Accessing Inner Guidance — an “after-action” report

It’s a big thing to go from being a participant to being a trainer. A lot like being always a member of the audience and then for the first time going backstage, I suppose. Anyway, last week, after a mere 23 years as program participant, I co-facilitated my first weekend program, “Accessing Inner Guidance,” up at The Monroe Institute.

First I have to say, “thank you, God!,” for co-trainer Bob Holbrook. Bob has been a trainer for a long while. He encouraged me from the time I first suggested the idea, through various pre-production jitters, through minor screw-ups in the course of the program, to its successful conclusion. He let me develop my ideas for various exercises, encouraged me to try anything I wanted to try, and reassured me that this or that experiment would not be “a bridge too far.” And for those of you who haven’t had a course with Bob, ask anyone who has had: He is organized, calm, funny, accessible, with tons of practical experience and helpful suggestions.

I think, too – and Bob agrees – that we had beginner’s luck in our 17 participants. They represented a wide range of experience not only in terms of accessing guidance but life experience. And most delightful, they bonded as a group, amazingly quickly. That suited me just fine, because, as I told them, I am not much into competition; I prefer a task-force approach, in which people concentrate on helping each other as much as themselves. When it comes to psychic matters, this approach works very well, because as you know psychic matters depend upon that very openness and connection.

I did a couple of things I have not seen in other TMI programs, and they worked great.

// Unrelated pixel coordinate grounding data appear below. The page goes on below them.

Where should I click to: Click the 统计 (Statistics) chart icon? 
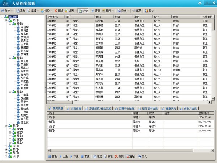(x=150, y=11)
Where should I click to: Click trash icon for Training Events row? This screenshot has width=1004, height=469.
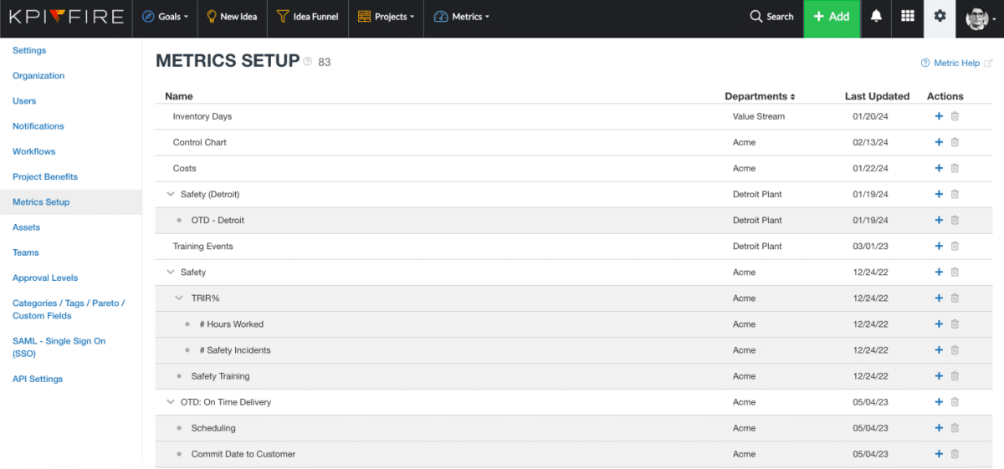[955, 247]
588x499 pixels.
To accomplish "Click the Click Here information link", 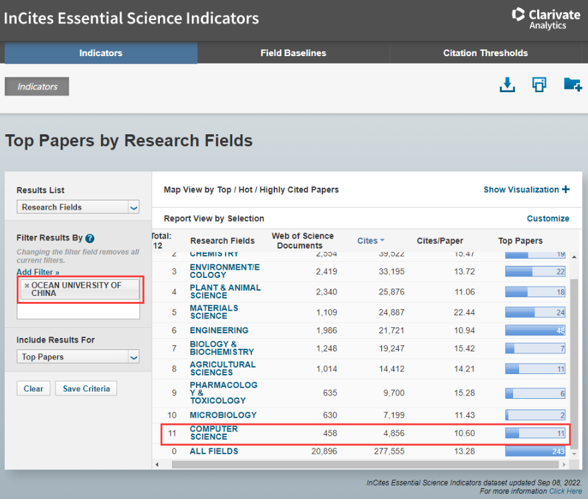I will coord(565,491).
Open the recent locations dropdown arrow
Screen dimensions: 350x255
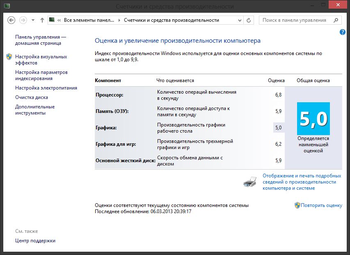[x=33, y=20]
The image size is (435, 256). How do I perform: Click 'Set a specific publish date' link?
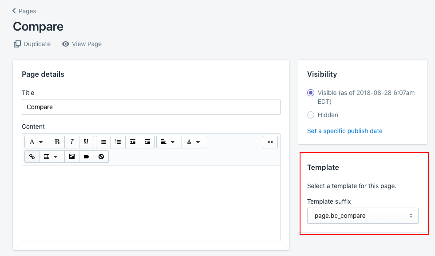point(344,131)
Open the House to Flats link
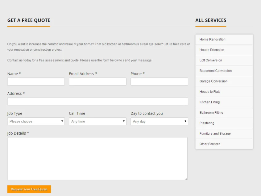 click(224, 92)
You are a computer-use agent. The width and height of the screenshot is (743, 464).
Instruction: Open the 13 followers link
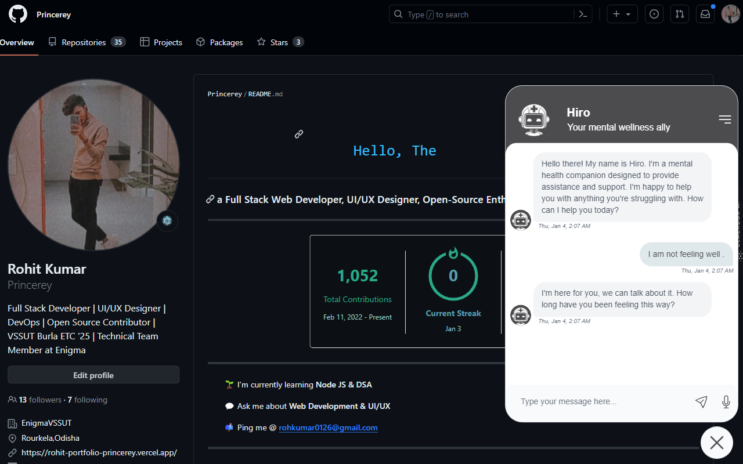(40, 400)
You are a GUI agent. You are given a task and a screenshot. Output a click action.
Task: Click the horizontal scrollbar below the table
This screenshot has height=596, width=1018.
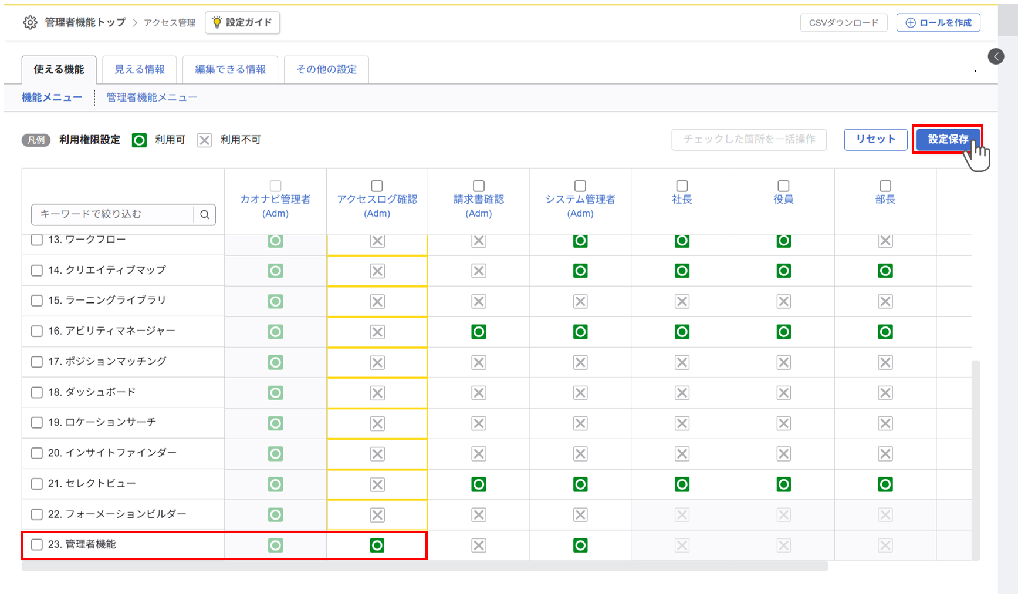pos(424,566)
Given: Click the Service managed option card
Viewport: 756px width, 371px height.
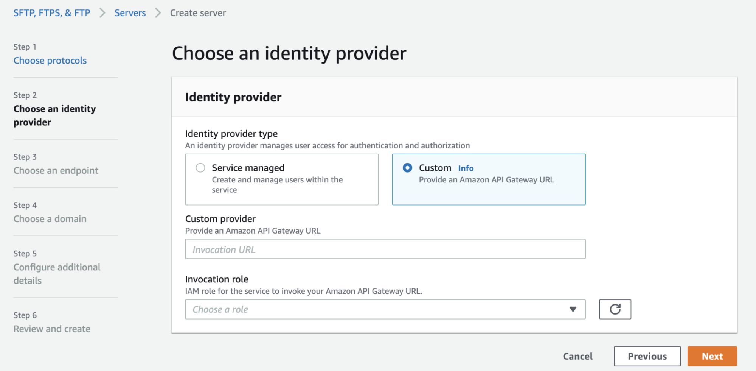Looking at the screenshot, I should pyautogui.click(x=281, y=179).
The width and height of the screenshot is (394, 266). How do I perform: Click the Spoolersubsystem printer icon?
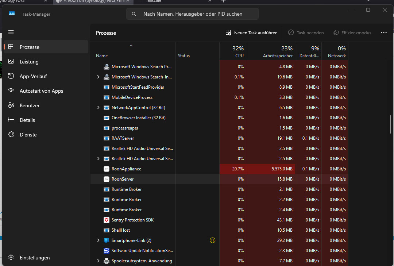click(107, 261)
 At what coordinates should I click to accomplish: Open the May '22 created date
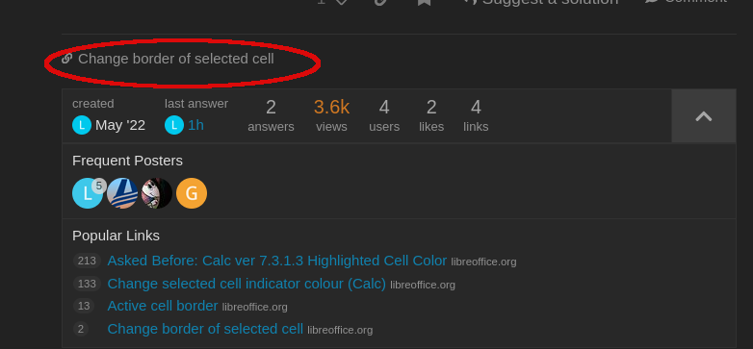(120, 125)
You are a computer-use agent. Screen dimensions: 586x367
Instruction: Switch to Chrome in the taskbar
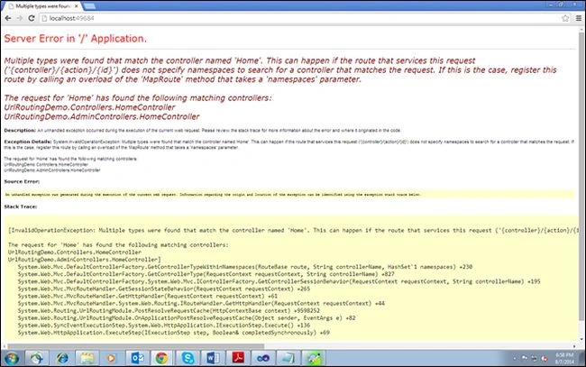coord(161,358)
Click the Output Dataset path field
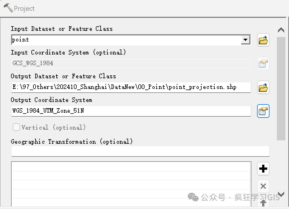This screenshot has width=289, height=209. click(131, 87)
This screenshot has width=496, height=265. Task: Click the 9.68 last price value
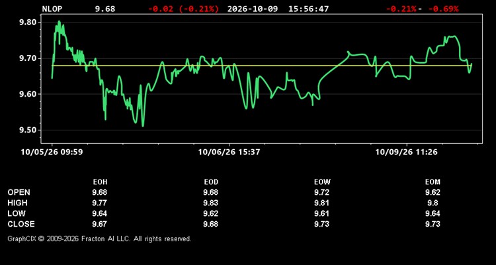(105, 9)
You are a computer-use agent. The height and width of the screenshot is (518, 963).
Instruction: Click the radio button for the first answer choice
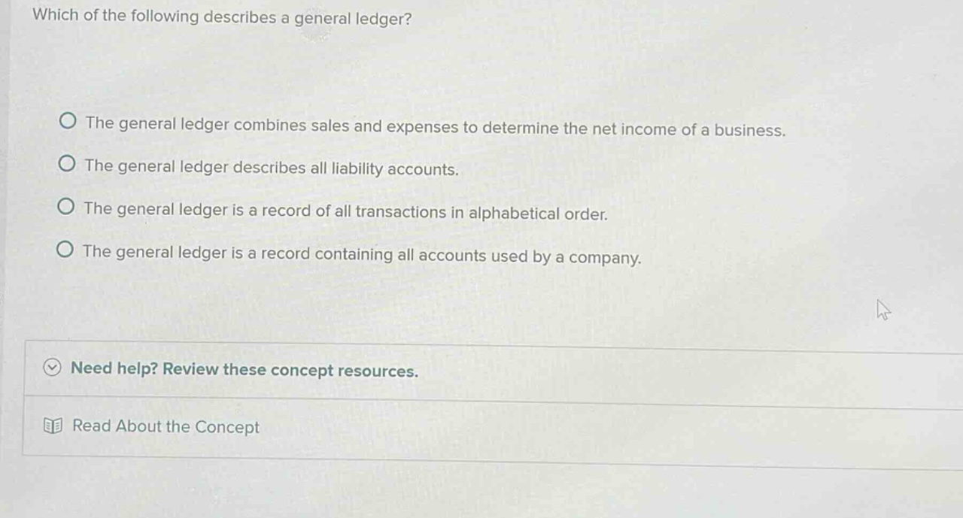click(x=67, y=120)
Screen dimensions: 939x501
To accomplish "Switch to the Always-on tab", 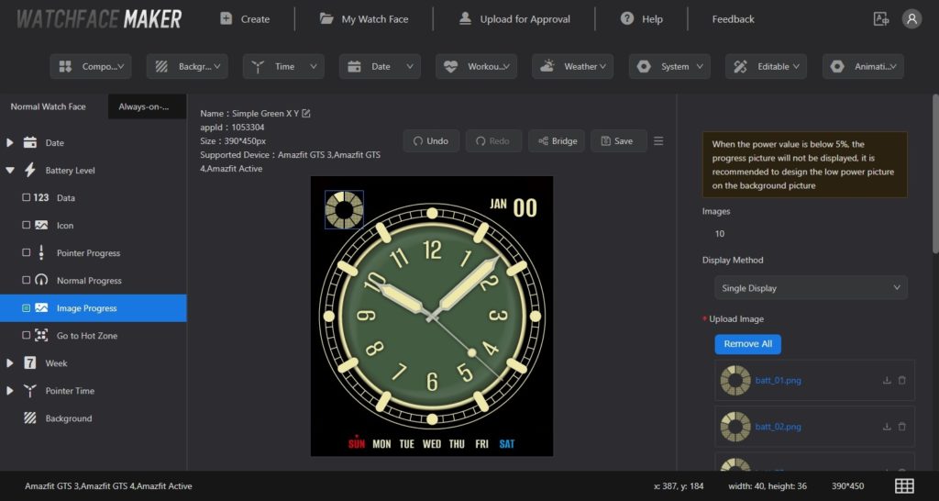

For one thing, in debriefs, everybody participated, if only to say “nothing to report.” We’d start from one end of the semicircle and work our way to the other, and, just as I had always thought, this had a couple of advantages.

First, it brought out the people who otherwise wouldn’t have talked, which in turn automatically balanced things out. When you let people decide if they are going to say something or not, in effect you force them to either volunteer or remain silent. This often results in a few people doing the majority of the talking and most people saying little or nothing. But if everyone is expected to participate, in order as we go around the room, what happens is that the less assertive participants discover that what they have to say is of more interest to the others – and often of more importance – than they themselves would have suspected.
The second advantage is that extensive sharing of experience has the side-effect of making what happened more real for everybody. Volunteering what happened to you may still leave you wondering how much you made it up. But when you hear more than a dozen other people reporting experiences, it makes it all seem more real, even if they themselves are no more certain of what went on than you are yourself.

Another thing we did was alternate between individual exercises done in CHEC units and group sessions done in the white room, and a couple of sessions in which participants paired off. (The paired exercise had the unintended consequence of giving me the experience of herding cats, as I tried to discover where various pairs had wandered off to! :-))

I think that worked well, too, because the individual CHEC unit experience has its advantages and disadvantages. On the one hand, it gives you an intense and private experience. On the other hand, that can tend to distance you from the group energy a bit, and, again, can make you wonder how much of what is going on is real. Alternating CHEC unit sessions with group experiences tends to integrate the group a little more, I think, and tends to remind participants that access to guidance need not be limited to times when you can be alone, or in the dark, or listening to SAM or Hemi-Sync.

There’s more that I could say, but this is what I can say now, and I didn’t want too much time to go by before my “after-action” report. In the past week, I reviewed my notes for talks and exercises. Hopefully our next go-round in August will go as well as this one did. Hard to imagine it going any better!

Ah, beginner’s luck! I always say, it’s better to be lucky than good.